Let me guess…
You want to quit your job but don’t want to burn any bridges?
Has a better opportunity come along?
Maybe you're really just sick and tired of being sick and tired and think a change of pace and a new environment will do you some good?
Before making a rash decision and quitting in some epic, meme-worthy fashion, you might want to slow your roll and consider how to turn this into a huge opportunity instead of a potentially career ruining black mark.
What if, someday, you look back and realize the grass WASN’T greener on the other side and, in fact, you REALLY want to go back to the place you couldn’t wait to extricate yourself from?
First things first...
They’re Going to Be Mad No Matter What!
If you want to quit your job gracefully, you’re definitely going to piss some people off.
Some of these people (boss, co-workers, clients who’ve come to trust and rely on you, etc) are going to feel abandoned.
Don't expect to leave a job and have everybody be super thrilled for you and your future prospects, ok?
Leverage those expectations because you’re dealing with humans.
People tend to get jealous when YOU’RE the one getting out of dodge and moving on to bigger and better things while they stay “stuck”.
The more powerless people feel in their dissatisfaction or the more reliant they are on you for their success the more upset they’ll be when you choose to leave.
OK, now that I’m done crapping in your Cheerios it’s time for 5 tips, tricks, and considerations to make when trying to quit your job gracefully.
#1 - Pick a Goal Date
The very first thing you need to do is create an exit plan, and the first step of creating that exit plan is to set a goal date.
Picking a specific goal date is important not just because you're choosing a date to leave your job and possibly start a new career, you’re also setting up a goal date for when you need to have all of your skills and requirements met.
I mean, you're developing this exit plan presumably because you want to leave your job which means you must have some vague idea of where you want to end up.
In order to get there, you need to create a plan.
But the goal date isn’t just the day you’ll be you leaving your job.
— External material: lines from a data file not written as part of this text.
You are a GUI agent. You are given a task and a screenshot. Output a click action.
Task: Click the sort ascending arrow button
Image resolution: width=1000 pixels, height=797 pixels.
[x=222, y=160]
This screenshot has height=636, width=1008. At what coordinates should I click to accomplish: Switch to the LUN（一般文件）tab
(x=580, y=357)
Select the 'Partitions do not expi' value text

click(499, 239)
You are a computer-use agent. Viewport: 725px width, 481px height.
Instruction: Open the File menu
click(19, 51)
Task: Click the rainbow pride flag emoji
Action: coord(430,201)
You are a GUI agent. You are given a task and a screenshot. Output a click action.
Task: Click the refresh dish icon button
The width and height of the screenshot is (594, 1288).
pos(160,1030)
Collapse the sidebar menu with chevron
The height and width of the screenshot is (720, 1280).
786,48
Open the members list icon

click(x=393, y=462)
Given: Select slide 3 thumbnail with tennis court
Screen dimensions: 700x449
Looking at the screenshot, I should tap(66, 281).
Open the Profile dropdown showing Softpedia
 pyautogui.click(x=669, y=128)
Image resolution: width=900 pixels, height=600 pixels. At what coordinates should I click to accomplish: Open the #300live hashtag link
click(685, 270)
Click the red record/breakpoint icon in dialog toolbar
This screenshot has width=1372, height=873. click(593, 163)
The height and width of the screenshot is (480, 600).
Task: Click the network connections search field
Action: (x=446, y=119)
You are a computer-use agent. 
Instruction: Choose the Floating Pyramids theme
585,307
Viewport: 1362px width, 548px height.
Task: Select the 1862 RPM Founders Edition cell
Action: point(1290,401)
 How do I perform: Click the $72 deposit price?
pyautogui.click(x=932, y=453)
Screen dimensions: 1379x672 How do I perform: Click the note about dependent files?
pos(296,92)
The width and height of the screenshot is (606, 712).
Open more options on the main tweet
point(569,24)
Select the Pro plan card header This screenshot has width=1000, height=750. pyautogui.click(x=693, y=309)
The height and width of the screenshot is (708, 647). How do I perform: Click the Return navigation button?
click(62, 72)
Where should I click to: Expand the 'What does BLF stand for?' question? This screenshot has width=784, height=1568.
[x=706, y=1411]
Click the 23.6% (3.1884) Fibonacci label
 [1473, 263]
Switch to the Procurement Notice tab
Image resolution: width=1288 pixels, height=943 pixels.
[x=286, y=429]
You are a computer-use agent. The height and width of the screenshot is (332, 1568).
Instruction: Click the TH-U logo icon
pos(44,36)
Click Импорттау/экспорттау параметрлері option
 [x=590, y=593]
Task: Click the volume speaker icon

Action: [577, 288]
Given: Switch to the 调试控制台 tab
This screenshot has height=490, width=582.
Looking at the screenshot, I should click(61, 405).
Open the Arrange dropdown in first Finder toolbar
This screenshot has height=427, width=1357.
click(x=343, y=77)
It's ALSO going to be the time by which you’ve gotten whatever education, mentors, and skills that you need in order to succeed in your next venture.
#2 - Create a Budget
The second thing you need to keep in mind is finances. And by finances I basically mean figuring out a budget.
Budgeting is super important because you've come to rely on that sweet, sweet paycheck.
You have bills to pay and other set expenses each and every month. So you need to make sure you're prepared for the immediate future and I’m not just talking about savings here.
You need to ensure you have the ability to either make more money soon or know you’ve paid your debts down enough that you won’t go bankrupt if you can’t find something in the immediate future.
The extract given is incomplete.